** Available data follows **
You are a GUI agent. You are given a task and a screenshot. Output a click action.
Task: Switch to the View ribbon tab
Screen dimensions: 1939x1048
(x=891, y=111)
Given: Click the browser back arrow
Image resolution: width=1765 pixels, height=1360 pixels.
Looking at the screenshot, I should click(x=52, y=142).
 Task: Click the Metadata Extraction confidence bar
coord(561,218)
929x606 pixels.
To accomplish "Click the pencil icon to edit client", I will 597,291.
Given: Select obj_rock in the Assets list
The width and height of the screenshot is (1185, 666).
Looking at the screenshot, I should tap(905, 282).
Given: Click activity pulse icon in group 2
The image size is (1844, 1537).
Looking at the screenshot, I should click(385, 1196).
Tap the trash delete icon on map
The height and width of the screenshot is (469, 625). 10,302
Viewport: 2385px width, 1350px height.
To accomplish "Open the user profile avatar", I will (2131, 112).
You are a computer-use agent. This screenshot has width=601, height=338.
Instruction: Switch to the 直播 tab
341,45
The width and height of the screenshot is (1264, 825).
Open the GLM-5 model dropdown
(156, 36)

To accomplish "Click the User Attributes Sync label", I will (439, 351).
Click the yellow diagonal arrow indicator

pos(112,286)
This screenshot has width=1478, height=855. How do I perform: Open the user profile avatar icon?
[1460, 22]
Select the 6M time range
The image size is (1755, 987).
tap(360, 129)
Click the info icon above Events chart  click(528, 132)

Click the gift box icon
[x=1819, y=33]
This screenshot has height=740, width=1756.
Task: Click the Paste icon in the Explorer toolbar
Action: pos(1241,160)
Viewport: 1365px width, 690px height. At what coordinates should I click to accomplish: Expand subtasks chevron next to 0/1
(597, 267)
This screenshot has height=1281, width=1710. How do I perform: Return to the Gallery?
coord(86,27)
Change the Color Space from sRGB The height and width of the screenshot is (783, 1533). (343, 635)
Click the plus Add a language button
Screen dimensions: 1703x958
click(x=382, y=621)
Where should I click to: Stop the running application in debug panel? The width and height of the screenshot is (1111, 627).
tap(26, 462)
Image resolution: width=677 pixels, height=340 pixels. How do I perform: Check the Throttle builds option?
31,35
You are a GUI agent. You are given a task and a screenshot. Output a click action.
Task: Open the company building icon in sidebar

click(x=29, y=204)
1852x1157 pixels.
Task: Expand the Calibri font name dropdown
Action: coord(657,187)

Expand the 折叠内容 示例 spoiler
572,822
** End of Available data **
**The task**
Begin with the line that contains "Where should I" and end with the last line of the data. Repeat those two lines and all between them exactly.

**Answer to the problem**
Where should I click to: Stop the running application in debug panel? The width and height of the screenshot is (1111, 627).
tap(26, 462)
Image resolution: width=677 pixels, height=340 pixels. How do I perform: Check the Throttle builds option?
31,35
You are a GUI agent. You are given a task and a screenshot. Output a click action.
Task: Open the company building icon in sidebar

click(x=29, y=204)
1852x1157 pixels.
Task: Expand the Calibri font name dropdown
Action: coord(657,187)

Expand the 折叠内容 示例 spoiler
572,822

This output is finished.